I went into that office as a lamb led to the slaughter.  Only afterpiano coversds did I find out what he said.  When I went in he never even asked me to sit down, had his feet propped up on his desk, and he just rared back and they heard him all over the place as he began to tell me what a fool I was, and what a mistake they had made, and closed by saying, "Norris, when we called you we thought you had some sense, but you are a  ------ fool!  And this is to notify you that you are fired!"

I walked up close to him, and if the Lord ever helped a poor preacher He helped me that noon.  I was made over.  There was something beyond human power and wisdom that shot through my soul.  I looked him squarely in the eye, and I wasn't afraid of him.  I had already come to the point where it mattered little what happened to me.  All sense of fear was gone.

I said, "Mr. W-----, No.  You have not made a mistake.  I thought you made a mistake in the call, but you are the one that is fired!"

He had objected to the crowd of poor people I was bringing to the church, and even went on to say, "I noticed the other night where you baptized a notorious street walker in the very same baptistry where I was baptized."
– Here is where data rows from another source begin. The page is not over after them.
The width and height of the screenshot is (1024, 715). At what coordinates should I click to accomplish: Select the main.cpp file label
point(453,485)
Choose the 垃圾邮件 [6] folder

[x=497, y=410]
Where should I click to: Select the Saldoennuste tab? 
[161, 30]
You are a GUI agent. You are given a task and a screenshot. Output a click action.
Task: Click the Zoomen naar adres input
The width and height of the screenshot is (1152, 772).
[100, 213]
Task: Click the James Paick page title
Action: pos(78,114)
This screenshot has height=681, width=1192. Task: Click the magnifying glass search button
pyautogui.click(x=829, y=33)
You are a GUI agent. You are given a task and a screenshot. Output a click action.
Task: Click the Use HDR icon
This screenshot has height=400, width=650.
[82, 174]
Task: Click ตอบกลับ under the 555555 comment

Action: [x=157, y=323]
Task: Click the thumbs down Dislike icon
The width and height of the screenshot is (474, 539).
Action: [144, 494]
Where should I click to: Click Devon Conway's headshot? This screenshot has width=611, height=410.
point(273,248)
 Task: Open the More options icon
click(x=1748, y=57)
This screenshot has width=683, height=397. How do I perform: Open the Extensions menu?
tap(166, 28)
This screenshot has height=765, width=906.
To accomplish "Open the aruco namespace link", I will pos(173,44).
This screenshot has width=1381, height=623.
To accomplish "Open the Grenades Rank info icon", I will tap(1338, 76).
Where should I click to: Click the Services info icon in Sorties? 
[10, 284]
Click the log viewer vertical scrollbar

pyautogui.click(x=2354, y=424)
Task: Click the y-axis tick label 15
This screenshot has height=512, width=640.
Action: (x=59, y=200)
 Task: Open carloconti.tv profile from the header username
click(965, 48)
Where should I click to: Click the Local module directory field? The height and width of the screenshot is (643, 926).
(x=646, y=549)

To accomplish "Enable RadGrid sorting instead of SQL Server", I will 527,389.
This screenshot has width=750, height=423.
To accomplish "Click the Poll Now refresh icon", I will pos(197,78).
I said, "You are mistaken.  There was not one; there were two.  And I don't know how you know who they are, but last Sunday night they came to the church and it was crowded and they couldn't get in, but stood on the outside and heard the message.  And the next day they came to my house, and one of them had a little girl five years of age.  And they both in the presence of my wife and me related the story of their sin and sorrow and wanted to be saved and start life over again.  We prayed, and they were both saved.  And I want to say to you, Sir, that I would rather have my church filled with publicans and sinners that come to hear the gospel, than to have it run by a worldly, ungodly crowd of officials that have their automobiles full of liquor and women and go out and spend the night on the lake and then come around the next Sunday and pass around the bread and wine at the Lord's table.  You are fired!  And next Sunday I am going to tell the whole world your threats!"

And I did, and the fight was on, and it has been on ever since.

Pages 79-86 from The J. Frank Norris I have Known For 34 Years by Louis Enzminger, D.D.